§ **What to do**
Keep the pictures out and restate every record exactly.

===============

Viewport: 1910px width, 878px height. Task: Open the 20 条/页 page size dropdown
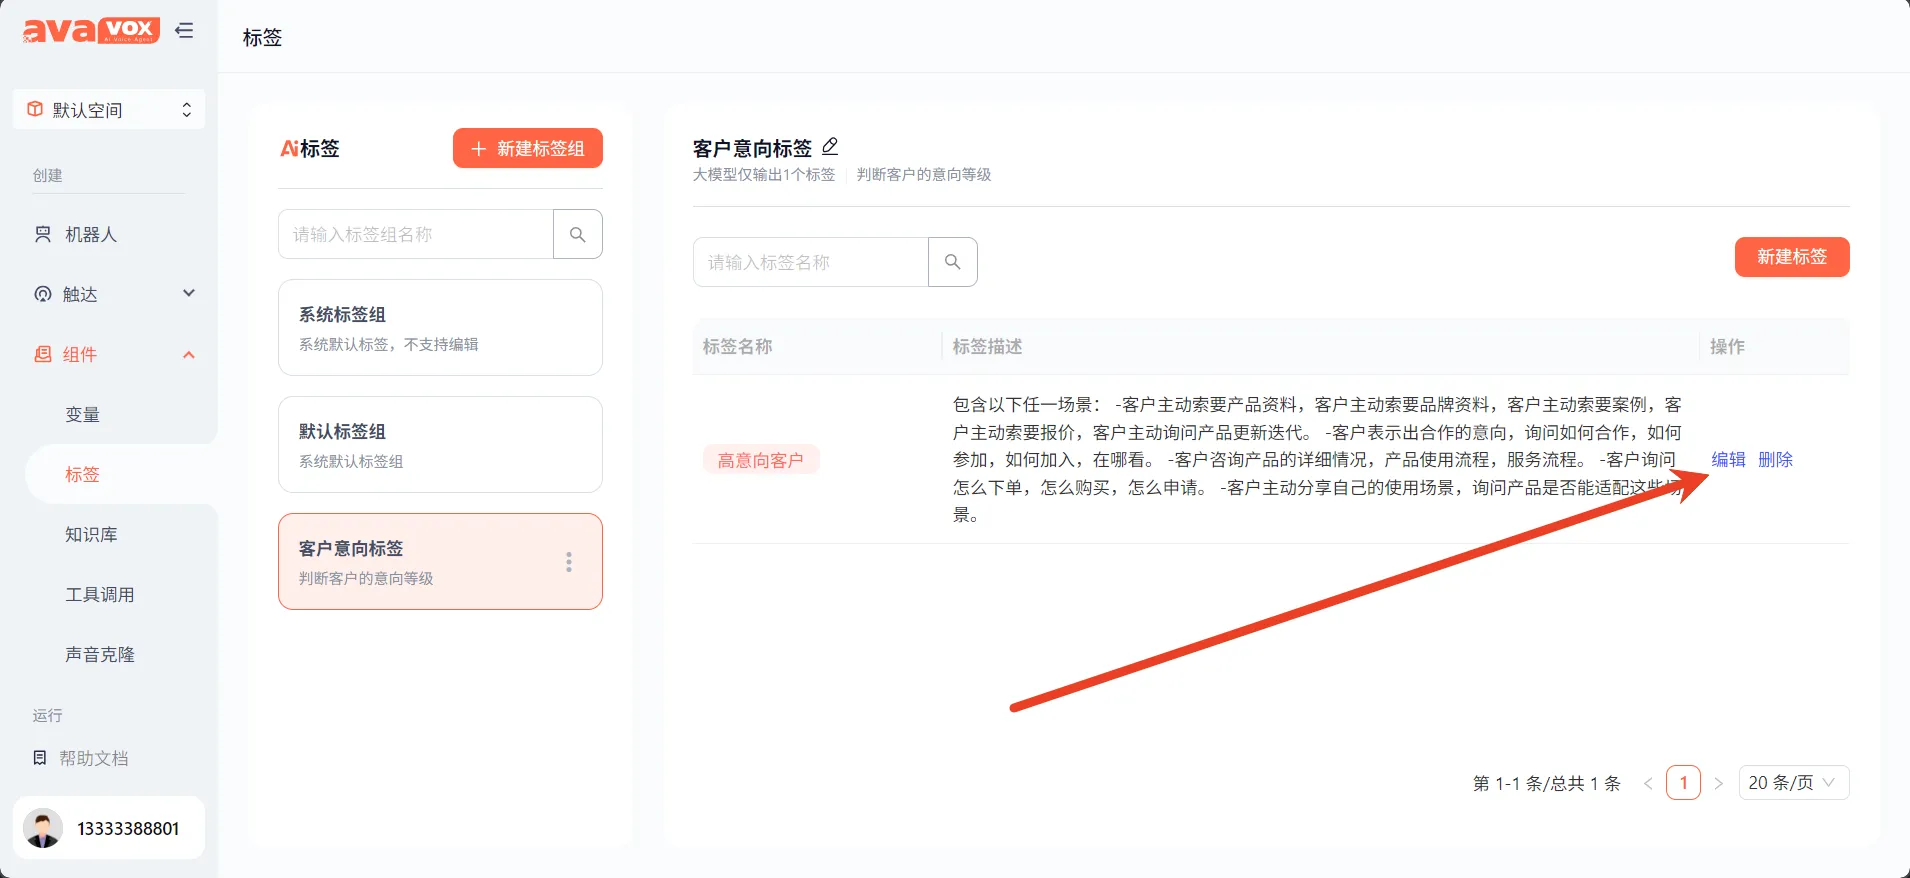click(1793, 783)
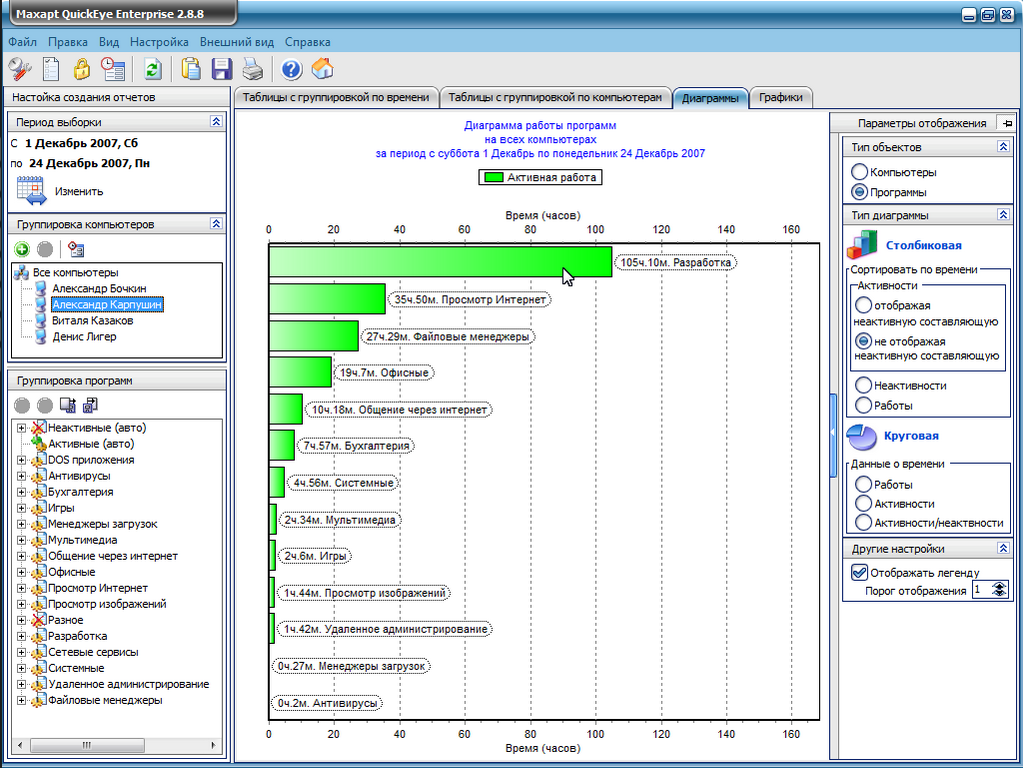Click the floppy disk save icon
This screenshot has width=1024, height=768.
[x=222, y=69]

===============

§ **Solution to the exercise**
Viewport: 1910px width, 878px height. Task: Open the 20 条/页 page size dropdown
click(1793, 783)
Click the floppy disk save icon
This screenshot has width=1024, height=768.
[x=222, y=69]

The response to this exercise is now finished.